## [RECORDS FOR PROCESSING]
******
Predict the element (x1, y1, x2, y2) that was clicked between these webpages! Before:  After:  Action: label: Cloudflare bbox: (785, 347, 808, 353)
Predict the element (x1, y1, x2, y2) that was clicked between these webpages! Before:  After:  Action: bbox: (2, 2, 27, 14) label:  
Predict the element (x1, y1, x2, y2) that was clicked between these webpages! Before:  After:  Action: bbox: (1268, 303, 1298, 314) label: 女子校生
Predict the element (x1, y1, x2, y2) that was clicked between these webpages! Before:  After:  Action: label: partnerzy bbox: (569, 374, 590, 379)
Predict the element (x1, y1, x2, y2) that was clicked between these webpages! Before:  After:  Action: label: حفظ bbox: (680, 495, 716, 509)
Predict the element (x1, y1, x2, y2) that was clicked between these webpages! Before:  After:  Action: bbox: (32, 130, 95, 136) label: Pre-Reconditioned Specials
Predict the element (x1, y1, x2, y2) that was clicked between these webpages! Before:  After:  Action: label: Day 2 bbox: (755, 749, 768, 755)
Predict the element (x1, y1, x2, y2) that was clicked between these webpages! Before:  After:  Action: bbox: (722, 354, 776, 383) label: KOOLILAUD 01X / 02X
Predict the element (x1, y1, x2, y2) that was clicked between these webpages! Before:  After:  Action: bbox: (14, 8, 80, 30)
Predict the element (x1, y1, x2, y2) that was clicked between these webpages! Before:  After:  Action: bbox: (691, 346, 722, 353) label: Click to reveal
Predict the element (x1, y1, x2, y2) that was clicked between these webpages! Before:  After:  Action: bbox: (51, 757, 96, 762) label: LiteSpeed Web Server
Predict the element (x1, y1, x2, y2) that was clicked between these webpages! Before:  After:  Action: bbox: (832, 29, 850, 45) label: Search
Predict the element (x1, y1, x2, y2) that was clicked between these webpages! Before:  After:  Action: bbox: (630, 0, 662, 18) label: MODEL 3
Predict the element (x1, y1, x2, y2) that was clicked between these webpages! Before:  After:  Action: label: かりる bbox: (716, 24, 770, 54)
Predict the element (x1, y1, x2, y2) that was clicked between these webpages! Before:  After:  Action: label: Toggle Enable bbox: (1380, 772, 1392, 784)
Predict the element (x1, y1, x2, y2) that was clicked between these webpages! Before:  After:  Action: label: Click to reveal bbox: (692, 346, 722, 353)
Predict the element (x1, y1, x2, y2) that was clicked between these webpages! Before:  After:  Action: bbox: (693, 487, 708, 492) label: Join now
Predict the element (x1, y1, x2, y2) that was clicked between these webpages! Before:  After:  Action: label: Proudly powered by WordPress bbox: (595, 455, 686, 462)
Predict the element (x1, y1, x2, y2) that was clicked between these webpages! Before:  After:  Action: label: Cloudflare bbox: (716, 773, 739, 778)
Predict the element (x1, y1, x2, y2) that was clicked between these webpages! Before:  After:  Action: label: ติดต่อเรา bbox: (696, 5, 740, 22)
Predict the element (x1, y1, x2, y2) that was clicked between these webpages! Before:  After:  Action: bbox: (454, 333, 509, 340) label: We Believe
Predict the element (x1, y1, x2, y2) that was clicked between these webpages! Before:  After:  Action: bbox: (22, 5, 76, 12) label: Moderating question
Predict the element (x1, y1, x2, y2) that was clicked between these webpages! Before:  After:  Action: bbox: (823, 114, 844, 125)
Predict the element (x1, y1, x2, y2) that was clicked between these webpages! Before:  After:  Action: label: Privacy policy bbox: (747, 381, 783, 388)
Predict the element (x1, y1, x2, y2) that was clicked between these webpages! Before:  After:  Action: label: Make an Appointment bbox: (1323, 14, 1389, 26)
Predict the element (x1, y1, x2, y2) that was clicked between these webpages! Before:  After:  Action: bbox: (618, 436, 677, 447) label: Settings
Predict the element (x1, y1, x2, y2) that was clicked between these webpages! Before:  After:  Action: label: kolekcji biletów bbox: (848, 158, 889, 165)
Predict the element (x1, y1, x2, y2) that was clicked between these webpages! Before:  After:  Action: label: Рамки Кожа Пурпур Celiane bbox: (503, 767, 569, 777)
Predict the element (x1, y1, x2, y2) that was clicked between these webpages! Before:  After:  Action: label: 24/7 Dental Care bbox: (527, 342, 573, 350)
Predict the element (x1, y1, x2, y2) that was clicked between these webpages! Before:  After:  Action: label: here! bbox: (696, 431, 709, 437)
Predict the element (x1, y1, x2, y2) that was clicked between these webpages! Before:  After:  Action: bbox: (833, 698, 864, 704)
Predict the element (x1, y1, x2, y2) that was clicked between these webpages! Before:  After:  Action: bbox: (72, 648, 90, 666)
******
## [WHAT YOU WILL DO]
Gather every line of the listing above in which the word "reveal" appears, and copy each of those lines in full.

## [EXPECTED OUTPUT]
Predict the element (x1, y1, x2, y2) that was clicked between these webpages! Before:  After:  Action: bbox: (691, 346, 722, 353) label: Click to reveal
Predict the element (x1, y1, x2, y2) that was clicked between these webpages! Before:  After:  Action: label: Click to reveal bbox: (692, 346, 722, 353)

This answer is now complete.